4th of February, 2016

For almost three years a serious vulnerability in the Linux kernel might have been allowing attackers to take full control over Linux-based PCs, servers, Android phones, and other embedded devices.Late last month, a cyber security startup called Perception Point detailed a problem that it had discovered inside the Linux kernel, which allowed attackers to gain root level privileges by running a piece of malware on an infected device. With these privileges, attackers could then take complete control of a device and its data. Ironically, the flaw itself was found to be part of a security feature that was intended to process and store secure information in keyrings.

 

Researchers at Perception Point reported discovering a way to trick the kernel (a computing/operating system that manages input and output requests from software and translates the requests into data processing instructions within the computing system) into freeing a still-referenced keyring (a primary way for drivers to retain or cache security data, authentication keys, encryption keys and other data stored within the kernel) object, overwriting the keyring with malicious content so that hackers can carry out their deeds. According to Perception Point, the vulnerability was introduced in kernel version 3.8, released in February 2013. If successfully exploited, the vulnerability allows attackers root access to the operating system, enabling them to delete files, view private information, and install malicious apps.

 

“It’s pretty bad because a user with legitimate or lower privileges can gain root access and compromise the whole machine,” Yevgeny Pats, co-founder and CEO at security vendor Perception Point, said in ablog post published on January 14th 2016. “With no auto update for the kernel, these versions could be vulnerable for a long time.

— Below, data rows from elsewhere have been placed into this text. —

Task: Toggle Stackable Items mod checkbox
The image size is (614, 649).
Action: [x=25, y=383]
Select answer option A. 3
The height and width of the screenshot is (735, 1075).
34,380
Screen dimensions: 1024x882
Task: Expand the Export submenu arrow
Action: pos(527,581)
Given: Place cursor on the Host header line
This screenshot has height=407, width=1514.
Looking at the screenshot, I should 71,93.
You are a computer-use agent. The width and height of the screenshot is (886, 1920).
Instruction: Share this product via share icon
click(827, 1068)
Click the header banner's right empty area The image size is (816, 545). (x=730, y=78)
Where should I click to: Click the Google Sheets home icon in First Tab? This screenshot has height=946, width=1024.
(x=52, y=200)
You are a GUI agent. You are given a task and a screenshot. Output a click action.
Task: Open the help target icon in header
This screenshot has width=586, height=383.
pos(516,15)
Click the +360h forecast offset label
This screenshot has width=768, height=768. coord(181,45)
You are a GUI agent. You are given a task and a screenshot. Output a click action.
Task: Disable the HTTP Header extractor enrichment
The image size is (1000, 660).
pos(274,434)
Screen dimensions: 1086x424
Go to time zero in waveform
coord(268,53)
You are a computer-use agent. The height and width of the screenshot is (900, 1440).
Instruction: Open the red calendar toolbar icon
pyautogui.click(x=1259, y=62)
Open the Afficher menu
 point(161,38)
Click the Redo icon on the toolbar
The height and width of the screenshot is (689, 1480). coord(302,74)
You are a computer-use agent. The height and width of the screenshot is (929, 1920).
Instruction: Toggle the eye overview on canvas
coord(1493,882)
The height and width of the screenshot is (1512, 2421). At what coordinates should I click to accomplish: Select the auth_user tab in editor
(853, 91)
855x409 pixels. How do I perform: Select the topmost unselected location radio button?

Every Linux server needs to be patched as soon the patch is out.”

 

The real problem is that this flaw has the potential to effect millions of users, given that many distributions and implementations of Linux are vulnerable. The worst may, in fact, be Android itself, where 66% of users are currently using operating systems that are vulnerable to this exploit.  As many of these products are over two years old, there is little chance of receiving a much-needed security patch.

 

There is less to worry about on the PC side of things. Red Hat, SUSE, and the Linux security teams are already in the midst of deploying patches to fix the vulnerability. The good news in that there is no evidence of this exploit being used in the wild just yet, but seeing how so many devices could be effected without the “watchdogs” knowing is another great reminder of why we should keep our softwares up to date.